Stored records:
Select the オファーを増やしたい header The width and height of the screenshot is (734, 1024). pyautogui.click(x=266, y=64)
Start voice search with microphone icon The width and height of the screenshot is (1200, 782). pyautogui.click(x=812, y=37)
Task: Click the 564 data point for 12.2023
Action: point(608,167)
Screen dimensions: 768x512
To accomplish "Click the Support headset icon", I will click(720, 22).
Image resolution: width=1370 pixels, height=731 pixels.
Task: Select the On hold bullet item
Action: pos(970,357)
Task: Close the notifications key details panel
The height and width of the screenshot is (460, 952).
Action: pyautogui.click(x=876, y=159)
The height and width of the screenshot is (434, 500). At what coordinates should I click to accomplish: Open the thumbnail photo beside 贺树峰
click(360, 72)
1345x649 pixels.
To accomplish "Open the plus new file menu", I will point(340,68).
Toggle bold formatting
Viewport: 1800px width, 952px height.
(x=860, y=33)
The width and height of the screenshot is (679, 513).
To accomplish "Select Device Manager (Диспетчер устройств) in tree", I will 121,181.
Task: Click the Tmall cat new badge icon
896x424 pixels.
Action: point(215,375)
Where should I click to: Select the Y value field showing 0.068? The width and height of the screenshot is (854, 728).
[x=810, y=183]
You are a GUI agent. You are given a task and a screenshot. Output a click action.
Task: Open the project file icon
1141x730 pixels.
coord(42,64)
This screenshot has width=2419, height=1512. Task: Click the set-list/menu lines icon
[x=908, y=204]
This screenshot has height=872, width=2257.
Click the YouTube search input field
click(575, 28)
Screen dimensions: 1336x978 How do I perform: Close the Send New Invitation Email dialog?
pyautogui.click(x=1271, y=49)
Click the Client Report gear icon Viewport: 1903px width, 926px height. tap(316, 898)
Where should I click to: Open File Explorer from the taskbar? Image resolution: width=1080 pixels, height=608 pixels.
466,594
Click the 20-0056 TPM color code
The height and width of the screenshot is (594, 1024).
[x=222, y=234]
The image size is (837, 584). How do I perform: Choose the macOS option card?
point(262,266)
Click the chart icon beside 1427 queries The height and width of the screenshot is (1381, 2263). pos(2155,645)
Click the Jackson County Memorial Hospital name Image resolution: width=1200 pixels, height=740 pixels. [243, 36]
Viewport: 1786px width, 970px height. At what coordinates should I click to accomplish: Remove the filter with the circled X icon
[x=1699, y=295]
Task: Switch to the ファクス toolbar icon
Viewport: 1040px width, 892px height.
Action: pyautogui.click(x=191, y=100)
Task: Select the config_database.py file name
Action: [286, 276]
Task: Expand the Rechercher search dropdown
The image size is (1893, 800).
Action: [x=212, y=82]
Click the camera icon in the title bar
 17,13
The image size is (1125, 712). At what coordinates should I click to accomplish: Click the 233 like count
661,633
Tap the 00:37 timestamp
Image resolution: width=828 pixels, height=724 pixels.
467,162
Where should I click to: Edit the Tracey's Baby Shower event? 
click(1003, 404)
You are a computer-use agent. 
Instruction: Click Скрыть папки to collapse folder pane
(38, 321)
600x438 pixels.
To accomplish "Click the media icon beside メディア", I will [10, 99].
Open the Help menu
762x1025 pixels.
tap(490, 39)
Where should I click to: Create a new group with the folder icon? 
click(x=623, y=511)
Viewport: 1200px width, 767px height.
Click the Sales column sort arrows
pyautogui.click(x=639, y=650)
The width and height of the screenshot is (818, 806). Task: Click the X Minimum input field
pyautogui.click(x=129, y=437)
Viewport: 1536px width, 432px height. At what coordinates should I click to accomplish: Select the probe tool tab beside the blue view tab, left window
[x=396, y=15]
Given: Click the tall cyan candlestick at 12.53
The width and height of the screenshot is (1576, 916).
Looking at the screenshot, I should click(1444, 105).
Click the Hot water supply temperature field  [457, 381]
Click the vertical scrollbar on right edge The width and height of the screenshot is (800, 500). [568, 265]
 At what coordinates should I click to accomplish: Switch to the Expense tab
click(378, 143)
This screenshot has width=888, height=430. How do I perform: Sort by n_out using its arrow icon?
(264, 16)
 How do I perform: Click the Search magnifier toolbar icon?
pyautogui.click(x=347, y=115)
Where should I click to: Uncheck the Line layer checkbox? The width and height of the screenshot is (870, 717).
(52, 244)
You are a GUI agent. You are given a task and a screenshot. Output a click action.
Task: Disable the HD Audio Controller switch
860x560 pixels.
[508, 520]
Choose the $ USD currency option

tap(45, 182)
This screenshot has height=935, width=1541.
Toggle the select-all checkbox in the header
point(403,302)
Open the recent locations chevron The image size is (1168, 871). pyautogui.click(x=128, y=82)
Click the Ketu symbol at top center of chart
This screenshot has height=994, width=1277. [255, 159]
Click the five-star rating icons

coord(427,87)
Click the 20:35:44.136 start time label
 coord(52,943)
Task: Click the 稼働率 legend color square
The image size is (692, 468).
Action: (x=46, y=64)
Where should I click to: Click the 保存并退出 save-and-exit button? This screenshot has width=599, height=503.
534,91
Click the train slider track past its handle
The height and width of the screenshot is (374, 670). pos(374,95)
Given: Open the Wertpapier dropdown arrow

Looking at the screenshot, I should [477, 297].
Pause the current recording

Action item:
Retype the entries exactly from the first line, stopping after the line with "Task: Close the".

Response to this task:
Select the オファーを増やしたい header The width and height of the screenshot is (734, 1024). pyautogui.click(x=266, y=64)
Start voice search with microphone icon The width and height of the screenshot is (1200, 782). pyautogui.click(x=812, y=37)
Task: Click the 564 data point for 12.2023
Action: point(608,167)
Screen dimensions: 768x512
To accomplish "Click the Support headset icon", I will click(720, 22).
Image resolution: width=1370 pixels, height=731 pixels.
Task: Select the On hold bullet item
Action: pos(970,357)
Task: Close the notifications key details panel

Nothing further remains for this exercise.